Ce poids, il l'avait depuis qu'ils étaient montés dans l'avion les emmenant en Amérique. Depuis qu'il avait pris cette décision aussi libératrice que pesante de partir avec Dabi. Depuis qu'il avait cru qu'ainsi, la liberté lui tendait les bras.
Drôle de liberté lorsqu'une féroce chaîne de culpabilité nous tirait toujours en arrière.
Évidemment, malgré tous ses discours rassurant à Dabi, il n'arrivait pas à rester serein. Il n'arrivait pas à se débarrasser de toutes ces pensées parasites qui maintenaient une partie de son âme au Japon, aux côtés d'Endeavor, de Mirko et de Best Jeanist. Une partie de lui n'arrivait pas à ne pas s'en vouloir à propos de toutes les décisions ridicules qu'il avait prises depuis la bataille contre le Front de libération du paranormal : aider Dabi à s'enfuir, adandonner à moitié les combats pour rendre crédible un affrontement entre eux deux, mentir, continuer à le voir en cachette, mentir, encore, toujours plus...
Puis fuir. Comme un lâche.
Dabi n'aimait pas ce terme et il le lui avait reproché la seule fois où il avait eu le malheur de l'utiliser. Keigo savait pertinemment qu'aux yeux de l'ancien vilain, toute cette culpabilité ne faisait pas de sens. Lui qui n'avait pas d'attache, ne connaissait pas la loyauté et n'avait que peu de morale sur tant de choses, il ne pouvait pas comprendre la culpabilité qu'il ressentait. Il le trouverait juste ridicule, avec ses adorables états d'âme. Avec ses relents de petit héros, de sauveur de l'humanité.
Il réprima un énième soupir, pour ne pas réveiller son vilain endormi. Il eut envie de le regarder soudainement, juste pour s'assurer que tout cela n'était pas qu'un coup de tête idiot. Que l'homme couché à sa droite valait véritablement tous les sacrifices qu'il avait fait pour lui...
Il eut un léger sursaut en tombant sur les deux yeux bleus de Dabi qui le fixaient en silence. Depuis combien de temps au juste, il l'ignorait.
Mais il ne put ignorer cette culpabilité qui fit se resserrer un peu plus la boule dans son estomac.

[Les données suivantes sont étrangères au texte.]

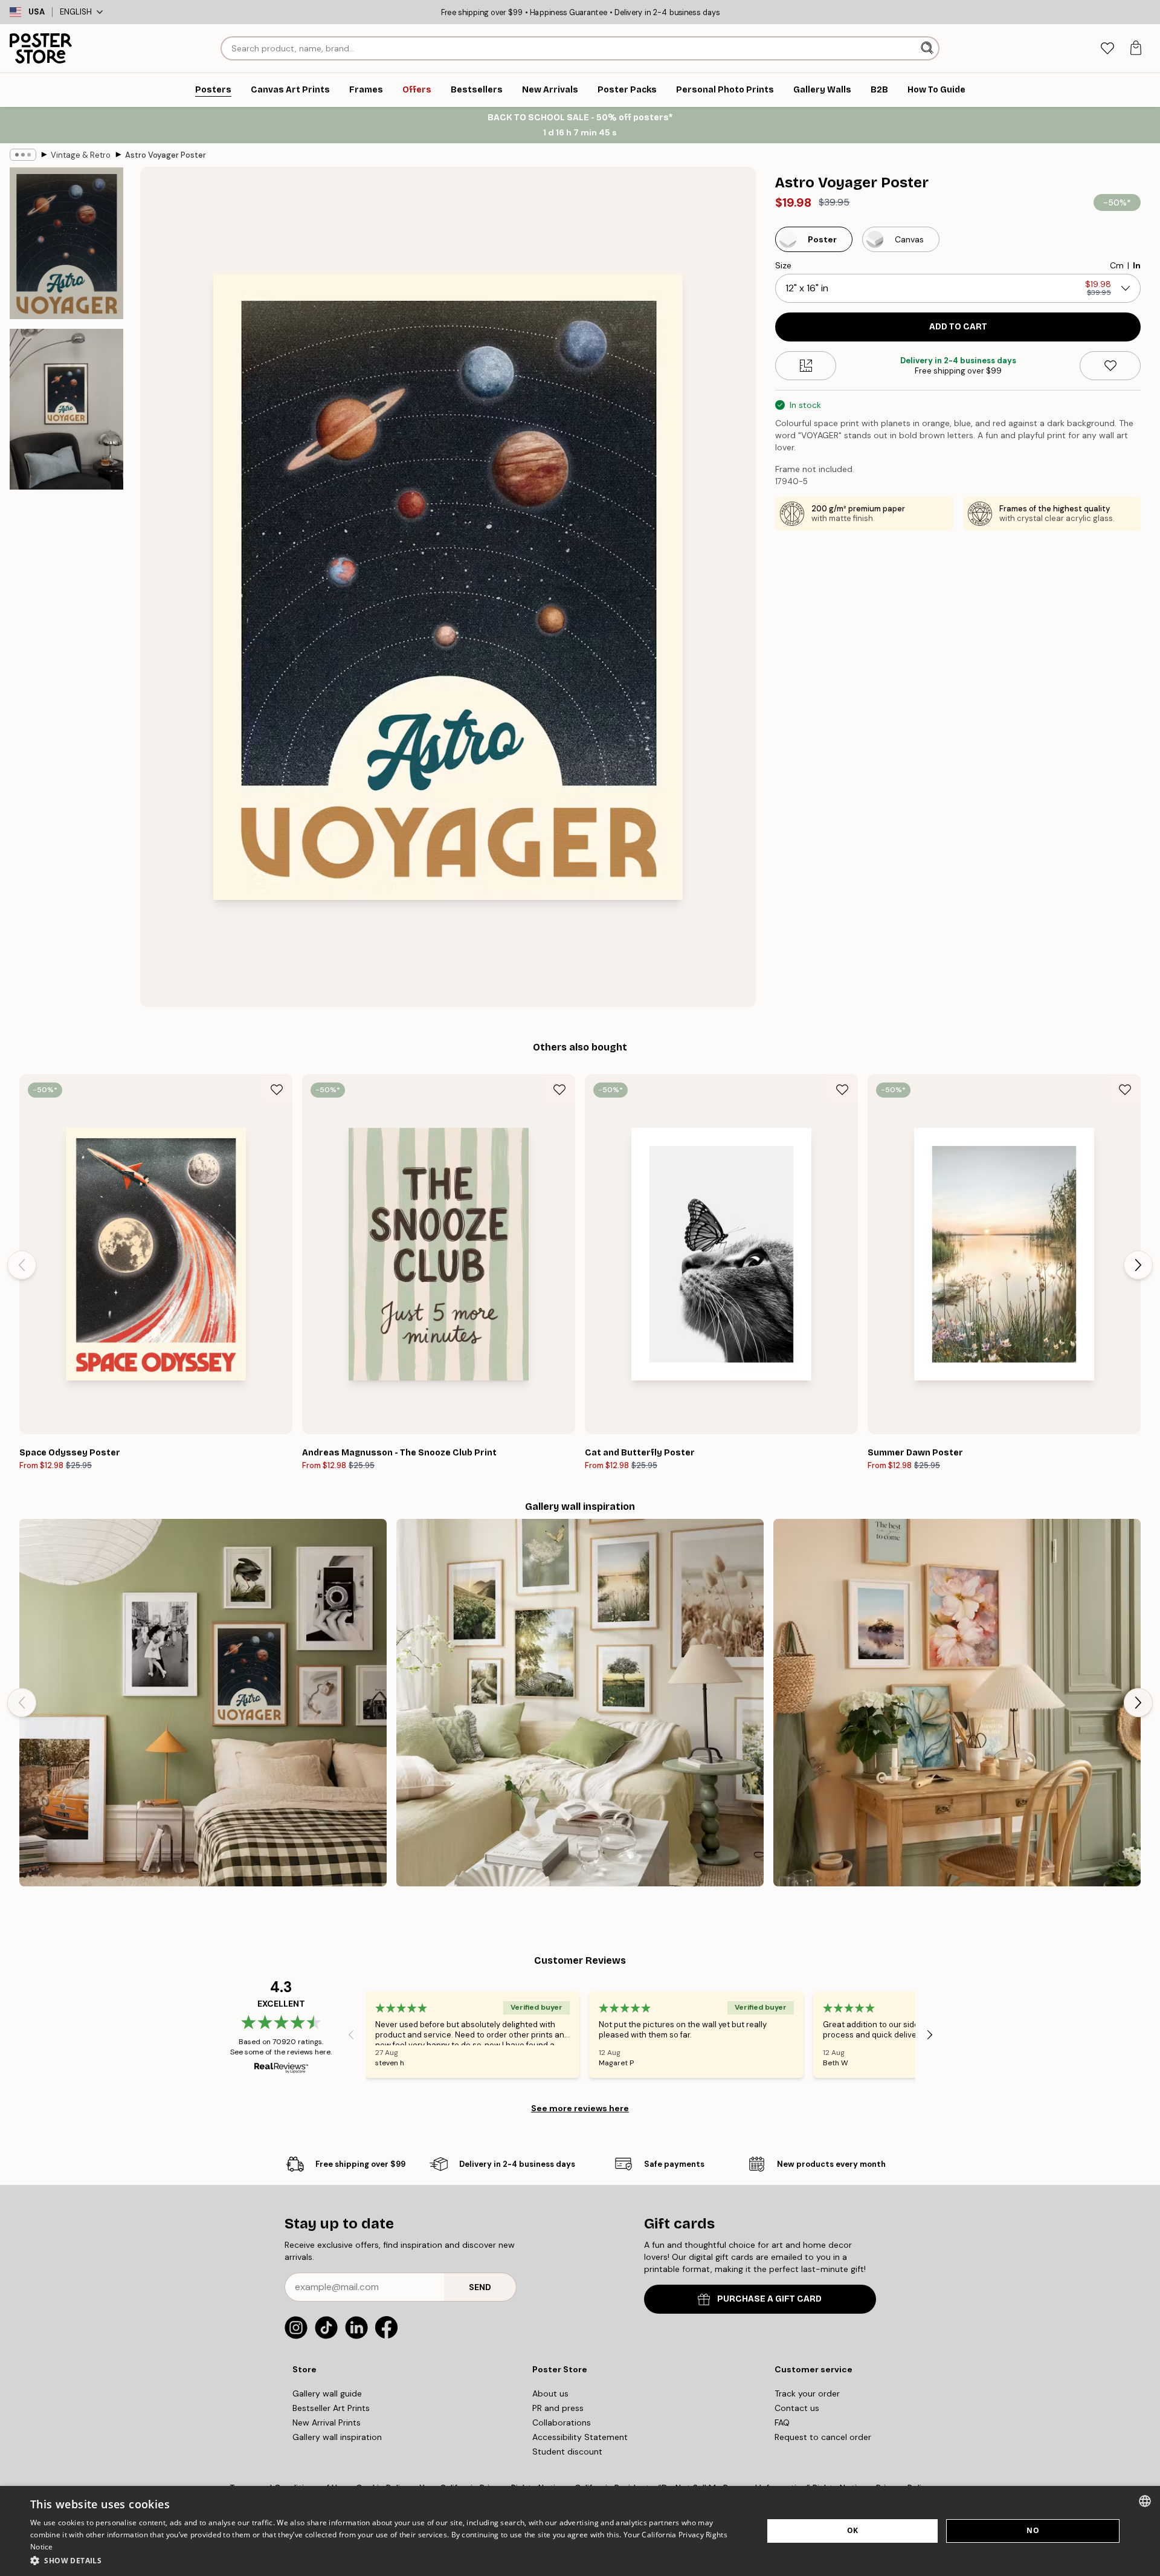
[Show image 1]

Culpabilité d'avoir tout abandonner pour lui, mais également culpabilité d'oser remettre tout cela en question.
Encore.
- ... Tu doutes toujours... Pas vrai ? murmura le brun, sans expression lisible sur le visage.
- ... Je suis désolé...
- 'Le sois pas, Birdy. Si tu doutais pas un peu, ça serait pas vraiment toi.
Keigo eut une ombre de sourire qui traversa son visage, mais le cœur n'y était pas.
- ... Je veux pas que tu penses que je regrette de t'avoir choisi...
- Et moi, je t'en voudrais pas si c'est le cas, lui répondit Dabi en se redressant pour mieux le regarder. Parce que c'est comme ça que t'es, Hawks.
Keigo haussa un sourcil face à son nom héroïque, inentendu depuis ce qui lui paraissait être une éternité, aujourd'hui.
- ... Un foutu héros dans l'âme, précisa le brun avec un petit sourire en coin. Et tous les beaux sentiments que tu peux avoir pour une pourriture comme moi ne changera jamais le fait que tu feras toujours passer les autres avant ta jolie gueule.
Keigo pouffa de rire, avant de prendre son homme dans ses bras, le faisant basculer de nouveau sur le matelas pour réfugier son visage dans son cou.
Ça ne changeait rien au problème... Mais bon sang, qu'est-ce que cela faisait du bien de savoir que Dabi le soutenait, à sa manière.